+++ RECORDS +++

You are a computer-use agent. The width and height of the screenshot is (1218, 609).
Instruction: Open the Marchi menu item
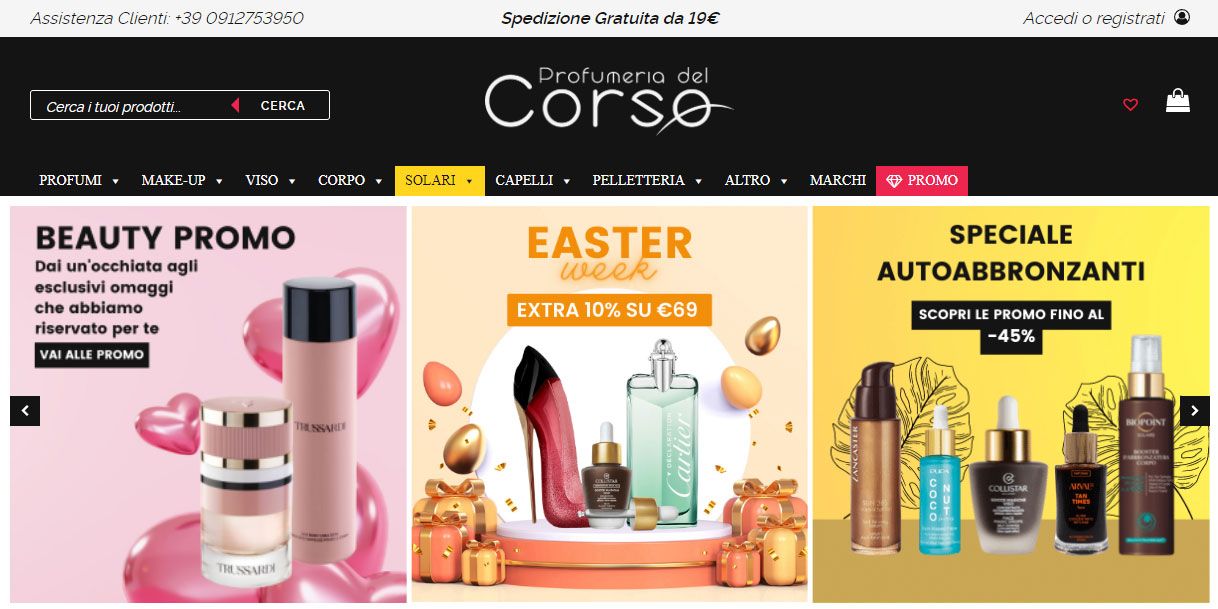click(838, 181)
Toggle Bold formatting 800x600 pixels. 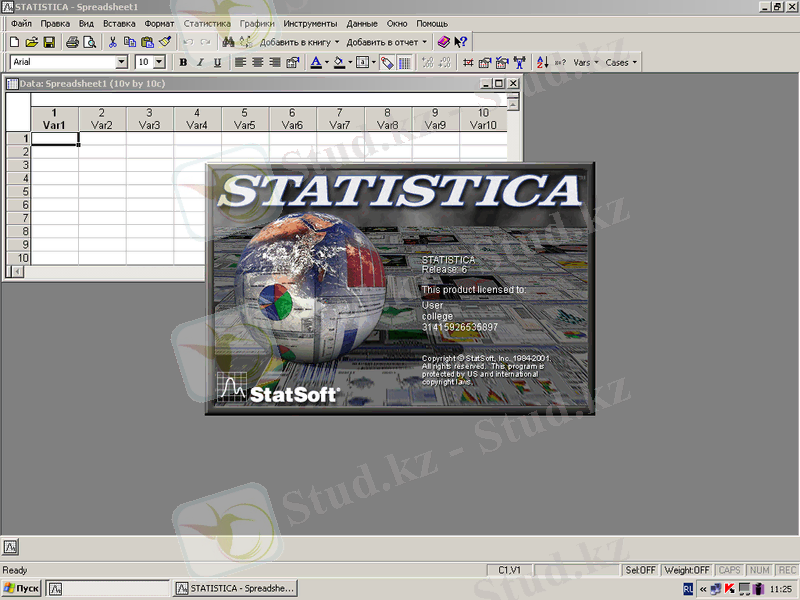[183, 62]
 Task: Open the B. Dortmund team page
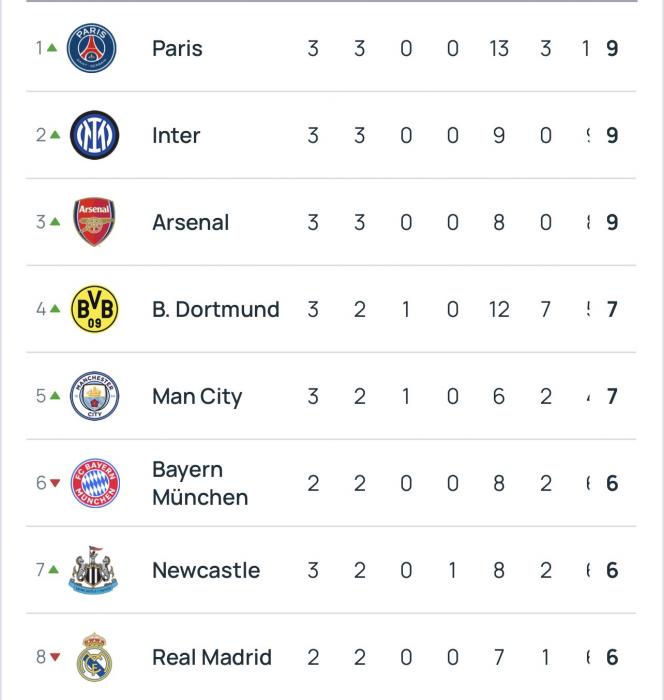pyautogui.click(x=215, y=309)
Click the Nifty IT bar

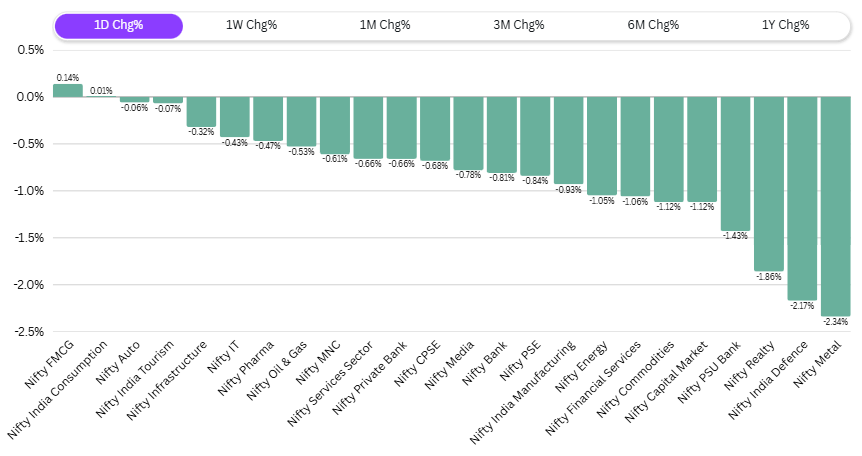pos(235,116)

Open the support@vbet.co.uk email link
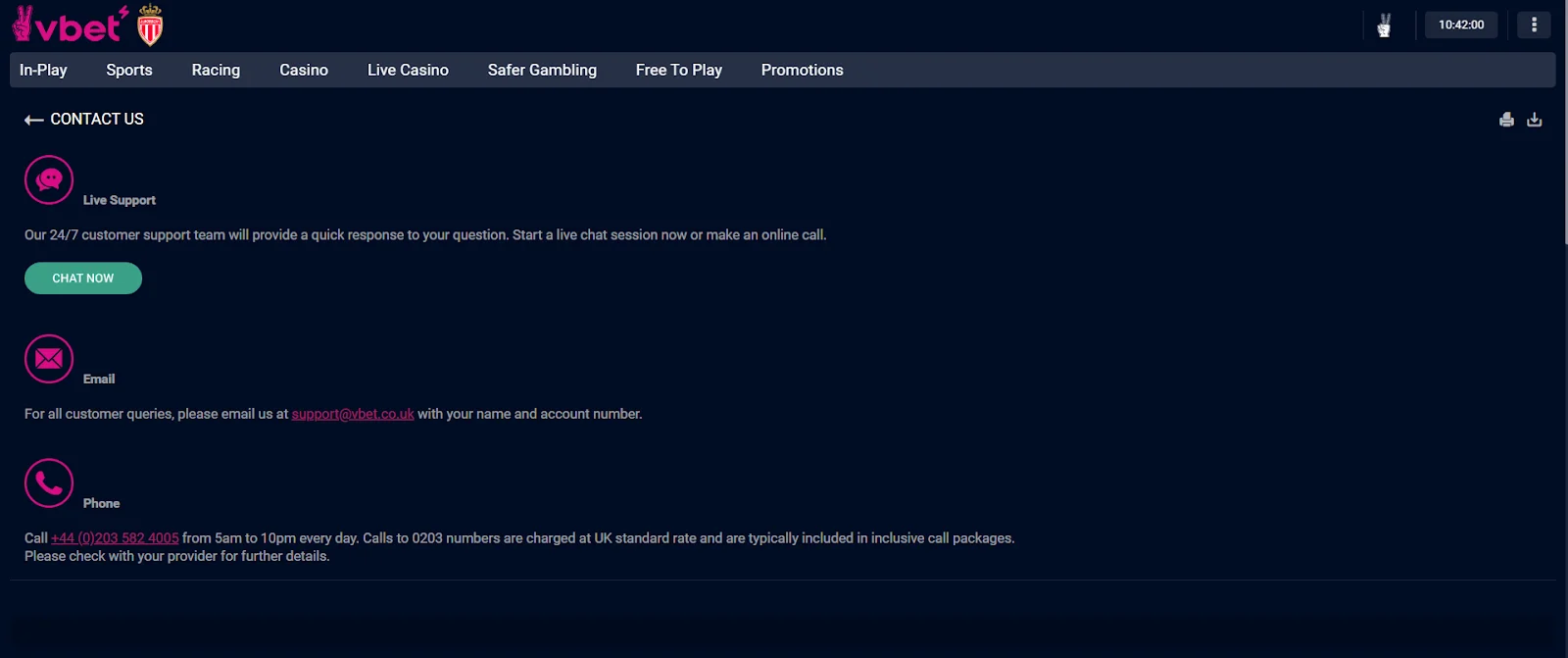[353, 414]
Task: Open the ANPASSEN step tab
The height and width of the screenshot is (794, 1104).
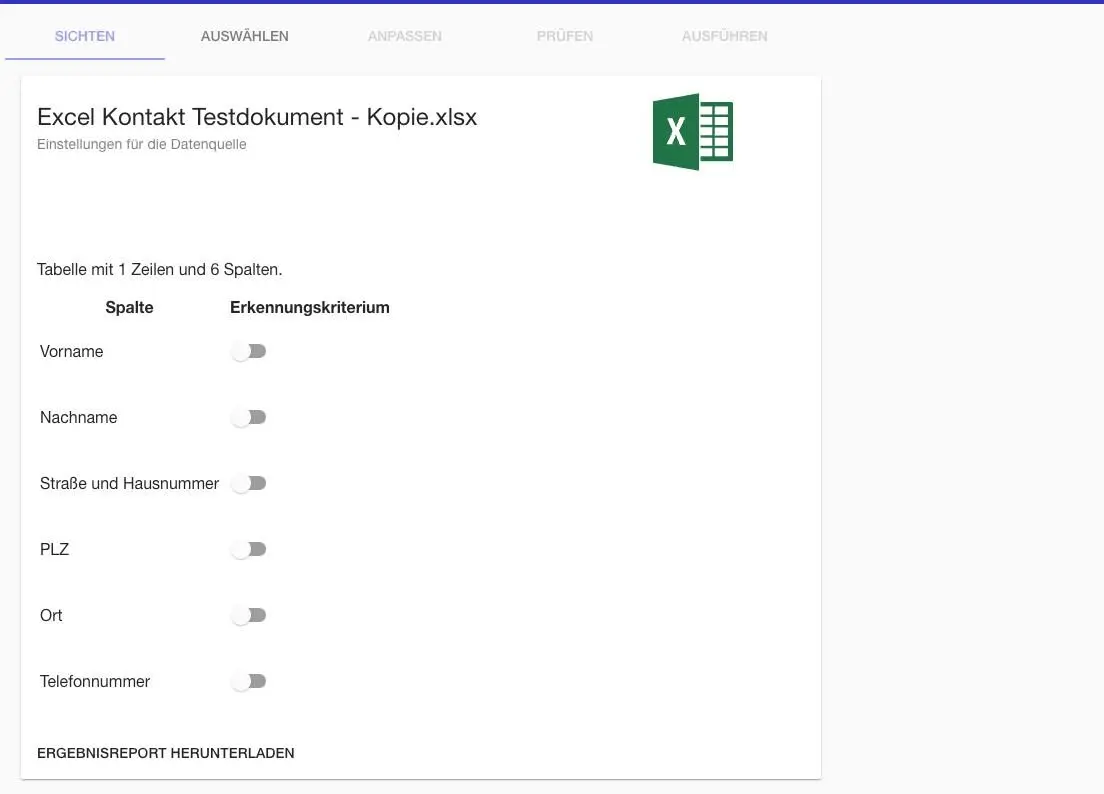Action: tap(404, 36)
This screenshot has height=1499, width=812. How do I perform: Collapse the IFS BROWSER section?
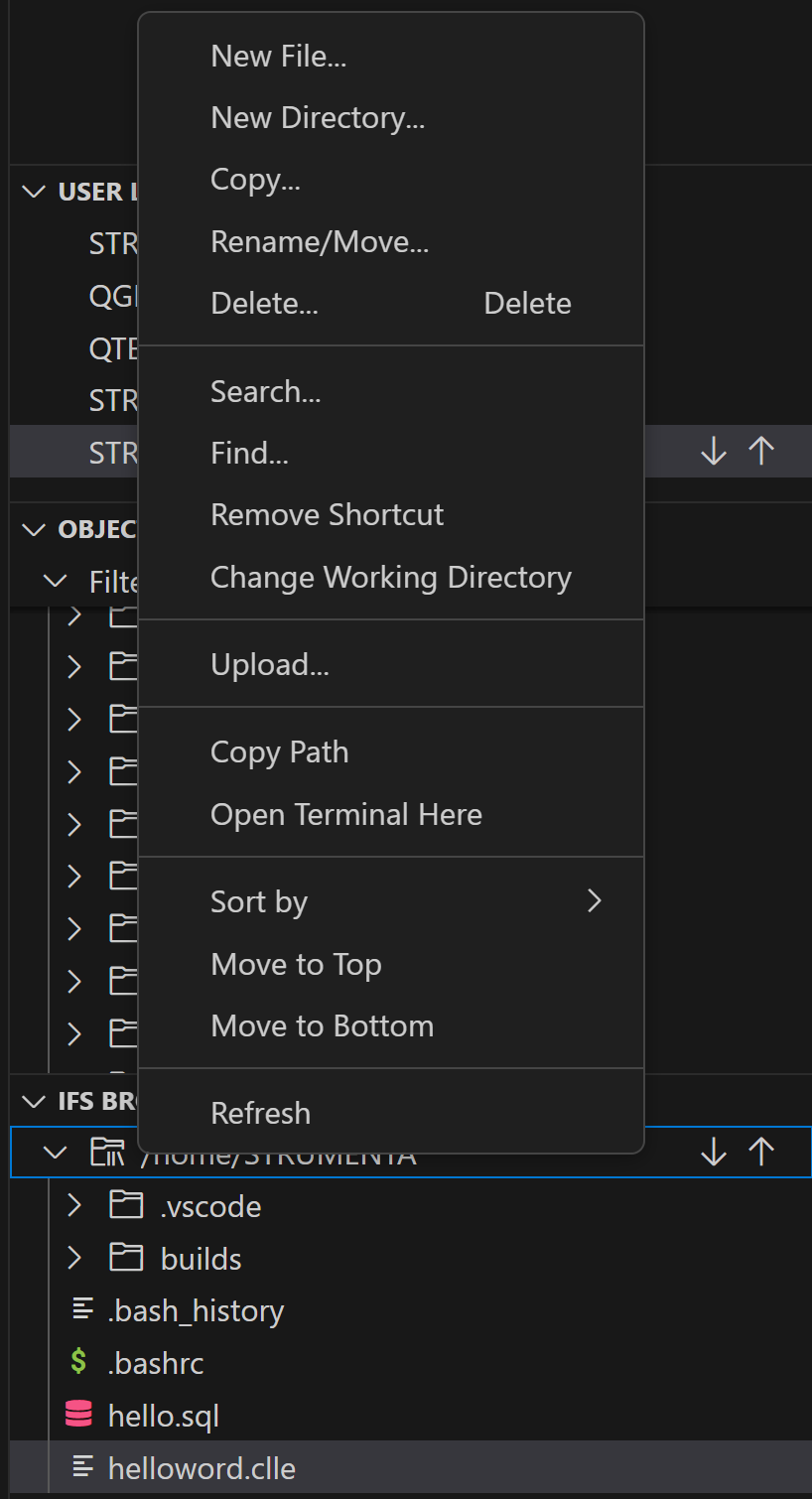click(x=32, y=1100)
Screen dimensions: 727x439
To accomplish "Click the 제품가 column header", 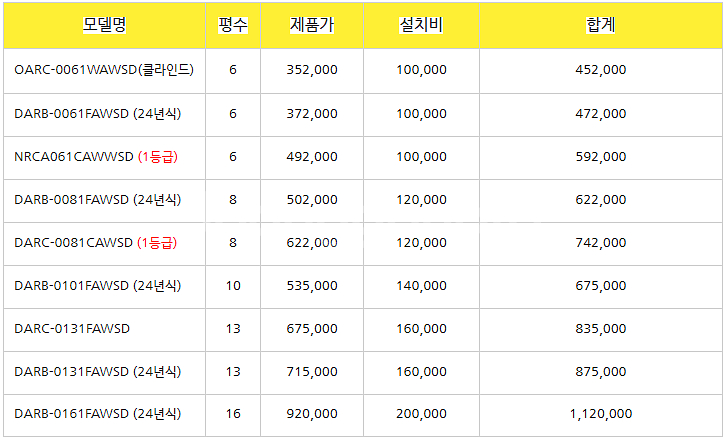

+++

WORK TO DO >>
Retype the lines of the records above, starting at the line containing "This screenshot has" and continuing through the last line of the records. Leave the pictures out of your answer.

ANSWER TO THE TASK >>
This screenshot has height=1499, width=812. How do I perform: Collapse the IFS BROWSER section?
click(x=32, y=1100)
Screen dimensions: 727x439
To accomplish "Click the 제품가 column header", 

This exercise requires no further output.